Without launching into a legal dissertation let me try and summarize what the ruling means. One constitutional theory was that the subsidies to Dell did not conform to the uniformity requirements of the Constitution. The Court said that the taxpayers had no standing...in other words no right to even challenge that use of tax dollars. The reasoning was that they were not in the class potentially injured by the alleged violation. The bottom line is that virtually no one, other than perhaps another giant computer manufacturer, could challenge the subsidy. And since that would never happen, then the government has a free pass on handing out money to individual companies without fearing a challenge to the uniformity of the grant.

Secondly, the Court said that the long standing second part of the test to decide whether a tax expenditure was for a public purpose as required by the Constitution, was met as a matter of law, as long as government said it was for a public purpose. The court held that the trial court didn't need to conduct an inquiry based upon evidence that the $300 million subsidy to Dell benefitted Dell primarily rather than the public. Since the General Assembly and the local governments said their intent was to benefit the public, that's all it took and the taxpayers could forget the opportunity to show otherwise at trial.

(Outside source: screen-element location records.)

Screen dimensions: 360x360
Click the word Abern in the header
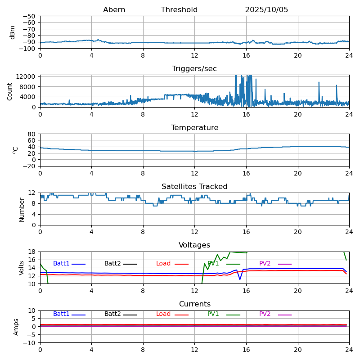pos(114,10)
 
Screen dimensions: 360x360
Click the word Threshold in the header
pos(179,10)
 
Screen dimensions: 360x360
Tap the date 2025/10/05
pos(266,10)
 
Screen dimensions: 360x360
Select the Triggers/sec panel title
pos(194,69)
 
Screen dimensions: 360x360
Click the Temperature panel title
pos(194,128)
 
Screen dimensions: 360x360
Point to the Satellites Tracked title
pos(194,187)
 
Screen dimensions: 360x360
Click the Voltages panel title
pos(194,245)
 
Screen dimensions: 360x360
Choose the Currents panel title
pos(194,304)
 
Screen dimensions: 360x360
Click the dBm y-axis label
pos(13,32)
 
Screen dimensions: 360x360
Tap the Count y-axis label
pos(10,91)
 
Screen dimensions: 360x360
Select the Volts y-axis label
pos(22,268)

There were other aspects of the ruling but those two particularly make the point that the court is simply going to let government do whatever it wants when it comes to so-called economic development. The limitations placed on government by our state constitution have been virtually eliminated by this opinion. It's now fully open season on spending your tax dollars by handing out grants and breaks to the favored major corporations. The governments and big business PR machine can crank it up even further because there's nothing out there to stop them. That is unless the Supreme Court ultimately reviews the case and puts some constitutional limitations on the practice or unless the voters decide they've finally had a enough and elect candidates who are willing to step up and limit the practice.